Efficient bone formation in a swine socket lift model using escherichia coli-derived recombinant human bone morphogenetic protein-2 adsorbed in β-tricalcium phosphate

Several preclinical studies have shown that Escherichia coliderived bone morphogenetic protein-2 (E-BMP-2) is as effective as mammalian cell-derived bone morphogenetic protein- 2 (C-BMP-2) in the treatment of bone defects. However, further investigation of the effectiveness and determination of the optimal dosage of E-BMP-2 in large animals are still necessary before its full application in humans. This study investigated the efficiency of different concentrations of EBMP- 2 adsorbed in β-TCP for bone augmentation and osseointegration of immediate dental implants in a swine socket lift model. Following exposure of the maxillary sinus lateral wall, a 3.4-mm (diameter) cavity was drilled and filled with 0.1 g of β-TCP containing different doses of E-BMP-2 (0, 10, 30, or 100 ?g/site) to lift the Schneiderian membrane. A dental implant was then immediately inserted. Bone-to-implant contact (BIC) and bone density (BD) examined via histological analysis were used as parameters to assess E-BMP-2 efficiency in bone formation.

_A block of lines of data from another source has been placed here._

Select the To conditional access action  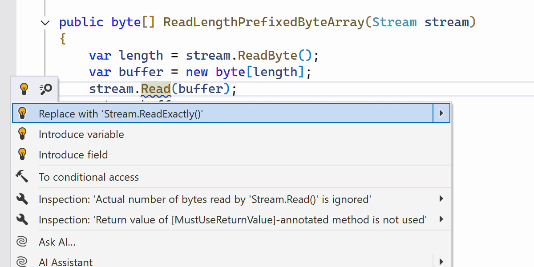(x=89, y=177)
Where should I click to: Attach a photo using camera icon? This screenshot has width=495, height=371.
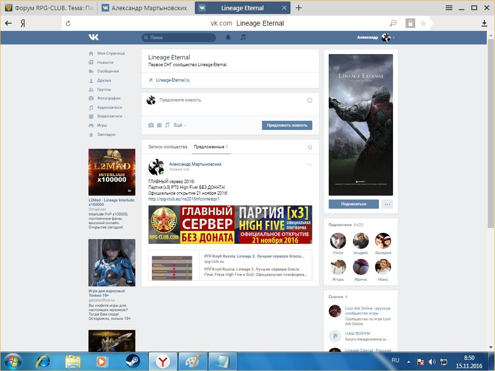point(151,125)
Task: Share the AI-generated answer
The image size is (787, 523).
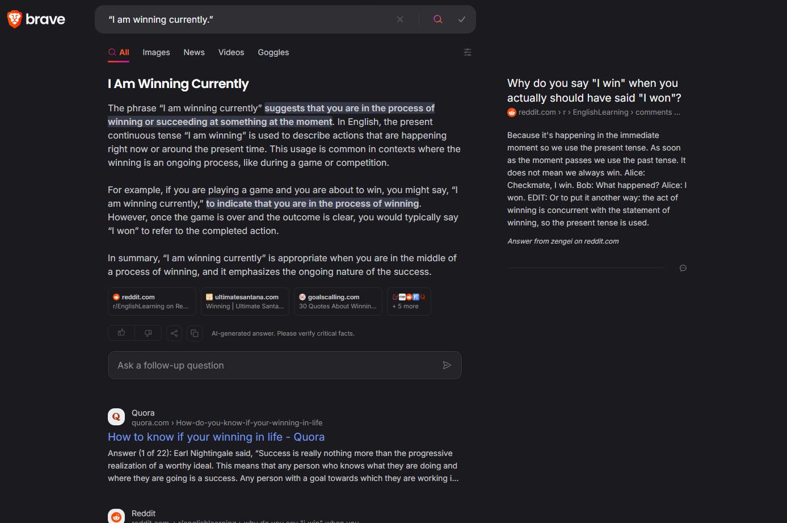Action: coord(174,333)
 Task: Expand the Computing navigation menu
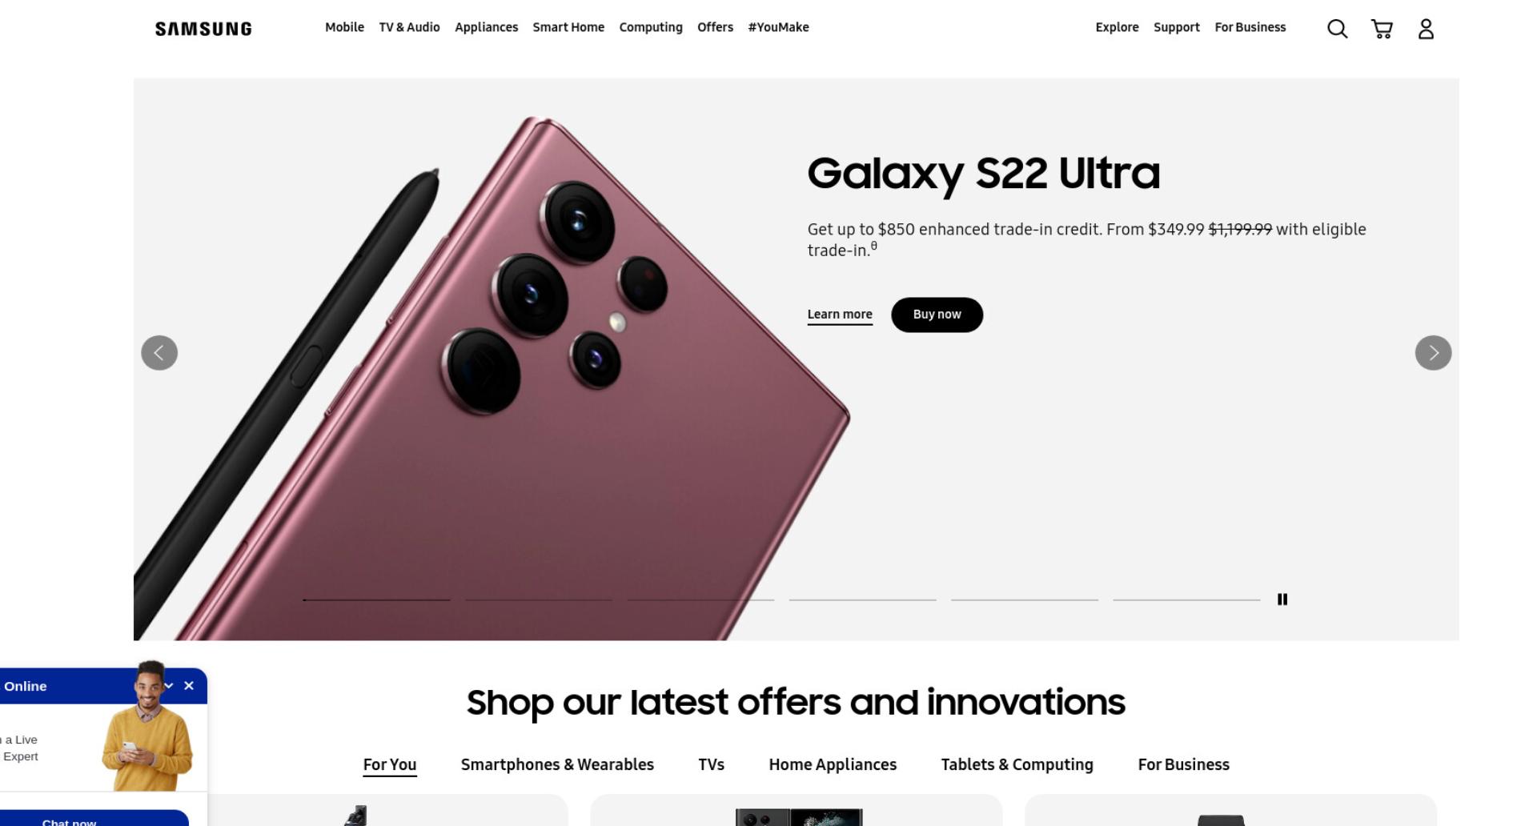pyautogui.click(x=651, y=27)
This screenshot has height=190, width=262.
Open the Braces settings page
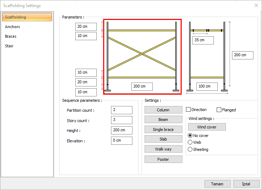click(11, 36)
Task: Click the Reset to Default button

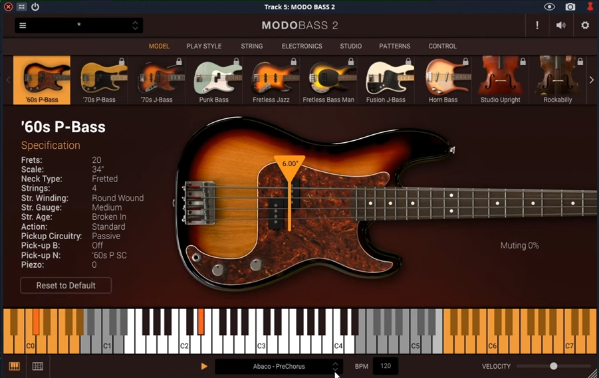Action: click(66, 286)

The implant stability quotient (ISQ) was measured using Osstell to determine the effect of E-BMP-2/β-TCP on implant stability. After 8 weeks, the groups that received 30 and 100 ?g of E-BMP-2 showed substantial new bone formation in the elevated space, while no bone formation was observed with β-TCP alone. Accordingly, BIC and BD presented a dose-dependent response to increasing doses of E-BMP-2. However, there was no increase in implant stability with E-BMP-2 treatment. In conclusion, the E-BMP-2/β-TCP combination was efficient in bone formation and osseointegration of dental implants in a socket lift model in mini-pigs.